The makers of Siggi’s yogurt were surprised to discover customers drinking it as a first breakfast.

The fast-growing habit seems to have caught the giant food industry by surprise. Food makers have focused on persuading us to eat breakfast food all day, such as cereal for dinner and oatmeal for an afternoon snack. Meanwhile, consumers have expanded their appetite for what passes as breakfast food as restaurants serve up grain bowls and even salmon and chicken slices during morning hours. Multiple breakfasts are often celebrated in social-media posts, with more than 87,000 posts on Instagram using #secondbreakfast.

Food companies see the second breakfast as more than just a conventional coffee break. Jimmy Dean last year introduced a line of microwavable hash browns stuffed with ingredients including sausage and cheese and bacon and veggies to target the growing “midmorning meal occasion,” says Tracy Fadden, director of marketing for Jimmy Dean, a unit of Tyson Foods Inc.

Since people often eat breakfast while doing something else, like driving or typing, portability is crucial, Ms. Fadden says. The new hash browns come in a “crisping sleeve,” an engineered paper wrapper that helps microwave heating and doubles as a carrier so people can eat it with one hand. No need for plate or fork, Ms. Fadden says.

Restaurant chain Pret A Manger is adding small pots of items like hard-boiled eggs to appeal to second-breakfast eaters and others.

Second breakfasts have long been popular throughout Europe, and even Bilbo Baggins, the protagonist in J.R.R. Tolkien’s “The Hobbit,” relished them. Americans in recent years have adopted the practice by eating multiple small meals in the morning, says Darren Seifer, a food and beverage industry analyst for market researcher NPD Group, which tracks when people eat. Americans still typically eat around 8 a.m., noon and 6 p.m., but upticks in eating are also happening before and after the traditional breakfast time, he says. “We’re still having lunches the way we typically would, and dinners, too,” says Mr. Seifer. “It’s breakfast that’s getting more fragmented.”

The increasing popularity of multiple breakfasts is boosting sales of convenient breakfast foods. Sales of frozen breakfast entrees rose 24% over the past five years, according to Nielsen. Meantime frozen breakfast sandwiches have risen 30%. “It’s a smaller format that fits in your hand while commuting and fits the idea of the snackification of breakfast,” says Jordan Rost, Nielsen’s vice president of consumer insights.

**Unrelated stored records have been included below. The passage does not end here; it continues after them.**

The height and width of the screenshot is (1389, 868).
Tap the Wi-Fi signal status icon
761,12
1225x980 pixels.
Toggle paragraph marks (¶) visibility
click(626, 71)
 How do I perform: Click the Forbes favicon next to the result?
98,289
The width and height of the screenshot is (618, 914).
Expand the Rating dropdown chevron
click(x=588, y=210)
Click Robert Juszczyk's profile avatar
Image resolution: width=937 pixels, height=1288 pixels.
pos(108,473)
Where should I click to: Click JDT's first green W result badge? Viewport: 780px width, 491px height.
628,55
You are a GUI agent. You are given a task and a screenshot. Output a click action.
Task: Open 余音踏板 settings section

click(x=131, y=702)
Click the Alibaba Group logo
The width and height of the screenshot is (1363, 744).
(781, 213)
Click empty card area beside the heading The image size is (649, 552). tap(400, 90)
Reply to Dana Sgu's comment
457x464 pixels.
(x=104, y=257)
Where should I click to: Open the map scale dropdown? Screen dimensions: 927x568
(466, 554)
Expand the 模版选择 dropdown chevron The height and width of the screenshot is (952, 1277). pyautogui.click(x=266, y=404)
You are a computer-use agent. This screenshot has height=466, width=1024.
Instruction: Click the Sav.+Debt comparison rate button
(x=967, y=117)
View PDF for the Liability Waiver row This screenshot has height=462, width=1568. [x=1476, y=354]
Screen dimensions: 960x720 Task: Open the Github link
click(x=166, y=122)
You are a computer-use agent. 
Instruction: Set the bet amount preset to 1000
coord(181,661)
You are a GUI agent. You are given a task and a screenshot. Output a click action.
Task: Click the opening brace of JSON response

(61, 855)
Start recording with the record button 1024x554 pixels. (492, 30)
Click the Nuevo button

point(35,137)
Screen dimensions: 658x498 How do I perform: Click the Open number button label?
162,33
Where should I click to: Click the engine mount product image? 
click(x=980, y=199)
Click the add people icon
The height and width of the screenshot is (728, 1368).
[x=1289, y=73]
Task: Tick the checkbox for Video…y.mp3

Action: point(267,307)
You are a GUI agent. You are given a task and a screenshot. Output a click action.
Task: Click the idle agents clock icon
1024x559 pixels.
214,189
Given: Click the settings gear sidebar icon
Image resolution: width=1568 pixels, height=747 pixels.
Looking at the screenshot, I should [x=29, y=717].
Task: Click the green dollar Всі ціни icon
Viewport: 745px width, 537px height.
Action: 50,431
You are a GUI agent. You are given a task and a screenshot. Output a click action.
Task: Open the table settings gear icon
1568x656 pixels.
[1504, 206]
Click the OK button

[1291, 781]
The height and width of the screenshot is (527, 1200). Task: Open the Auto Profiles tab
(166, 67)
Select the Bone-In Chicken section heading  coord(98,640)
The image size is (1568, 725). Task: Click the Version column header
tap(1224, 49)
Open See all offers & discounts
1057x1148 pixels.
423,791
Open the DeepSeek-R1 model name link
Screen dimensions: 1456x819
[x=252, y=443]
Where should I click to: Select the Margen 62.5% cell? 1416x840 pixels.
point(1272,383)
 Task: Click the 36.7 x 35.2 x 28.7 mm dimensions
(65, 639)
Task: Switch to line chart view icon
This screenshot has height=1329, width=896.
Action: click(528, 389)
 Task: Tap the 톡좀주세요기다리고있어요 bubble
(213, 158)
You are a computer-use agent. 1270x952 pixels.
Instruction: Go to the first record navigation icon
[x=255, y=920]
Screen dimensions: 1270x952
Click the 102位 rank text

Enthusiasts should be mindful of how those meals fit into their overall day’s consumption, says Gary Foster, chief scientific officer of Weight Watchers International Inc. Weight Watchers doesn’t have an official stance on how many breakfasts its members eat, but advises that sticking to a daily eating pattern often brings weight-loss success. “It’s energy in and energy out,” Dr. Foster says. “If yesterday I was eating one breakfast, and today I’m eating two, you might need to cut out an evening snack- you have to make trade-offs.”
[Brilliant, that's all you need to do And cutting out other snacks will happen effortlessly after jacking up your blood sugar with a bagel to start the day]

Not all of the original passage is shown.